INSTRUCTIONS TO FOLLOW >> Quote these lines exactly: the one that holds "Click the library search field" and every line after it to the end of the material below. Skip pictures.

TASK INPUTS >>
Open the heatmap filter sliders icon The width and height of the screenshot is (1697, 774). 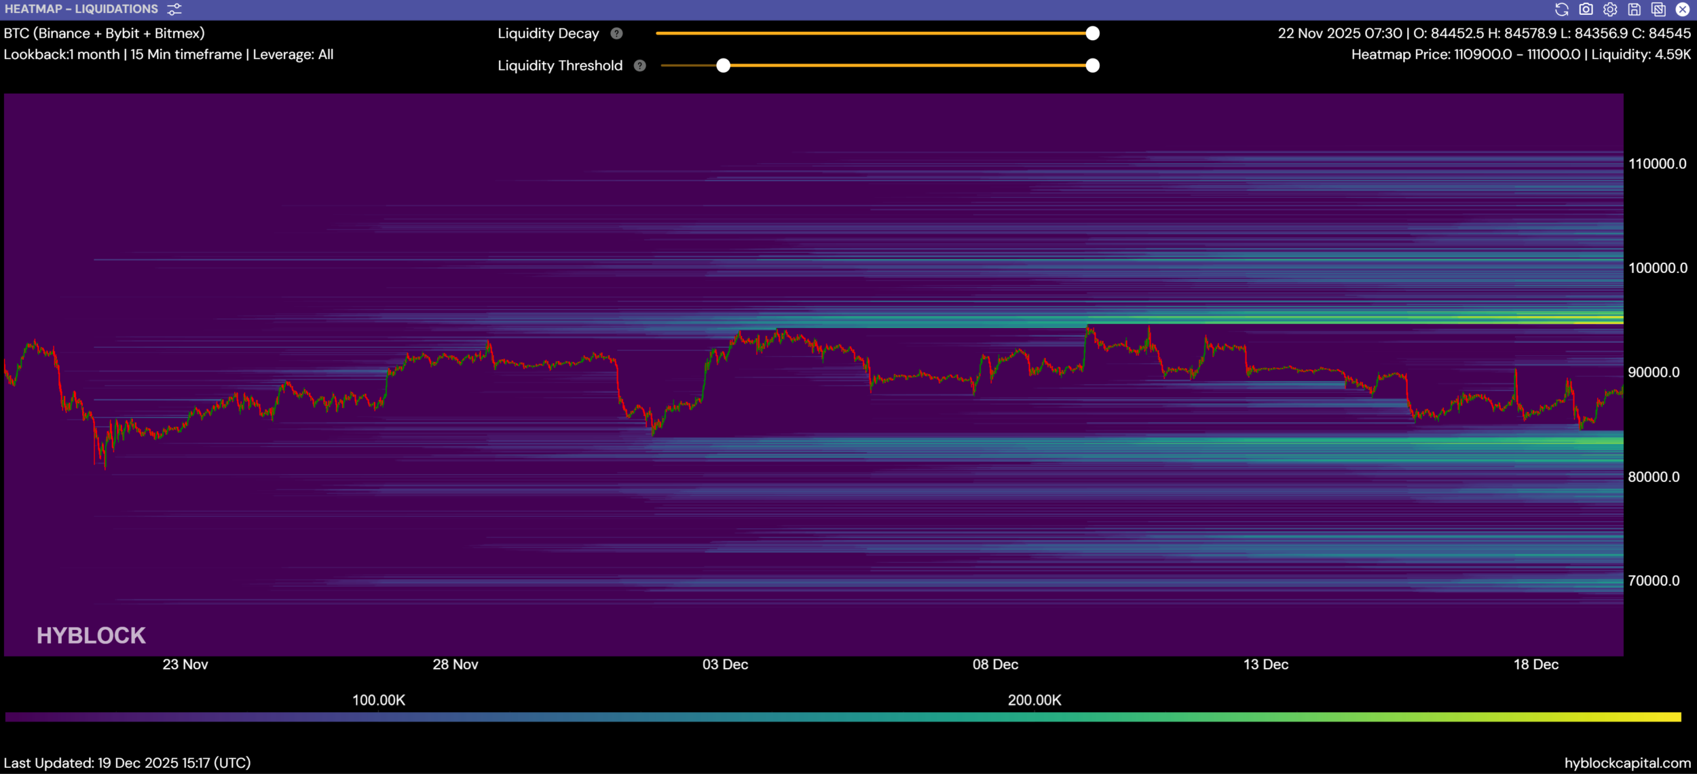pos(174,10)
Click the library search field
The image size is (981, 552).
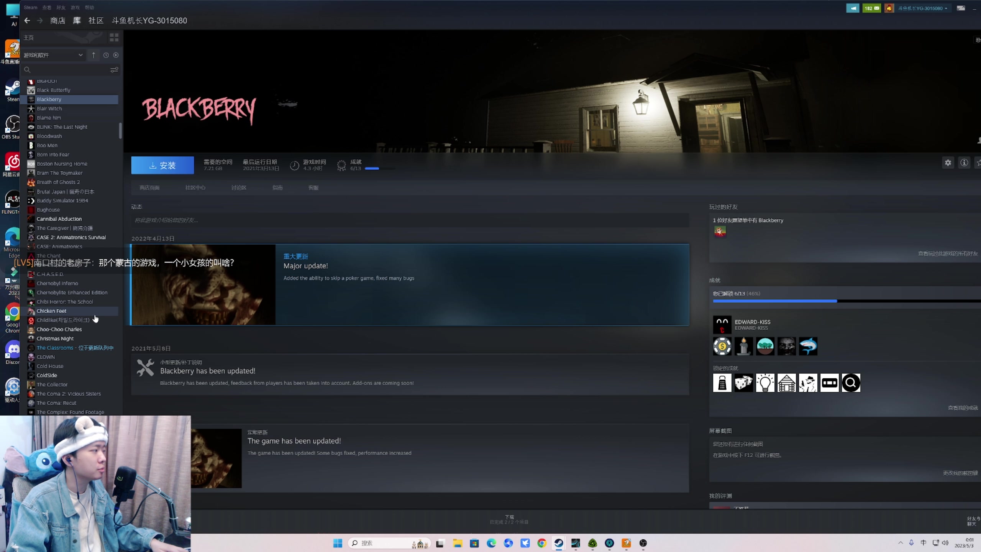[65, 70]
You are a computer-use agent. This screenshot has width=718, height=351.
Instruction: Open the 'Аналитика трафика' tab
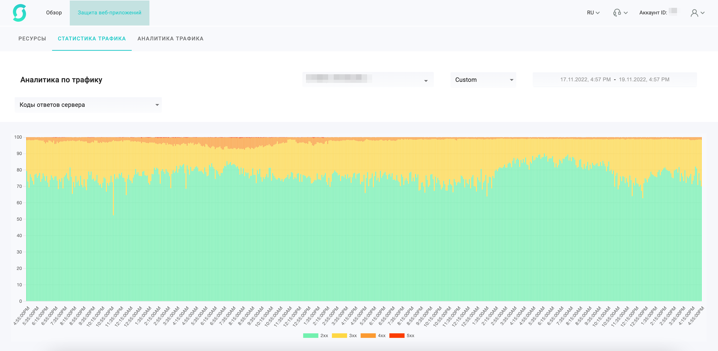click(170, 39)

RESPONSE BOX >>
Click the library search field
The image size is (981, 552).
[65, 70]
You are a computer-use agent. This screenshot has width=718, height=351.
Instruction: Open the 'Аналитика трафика' tab
click(170, 39)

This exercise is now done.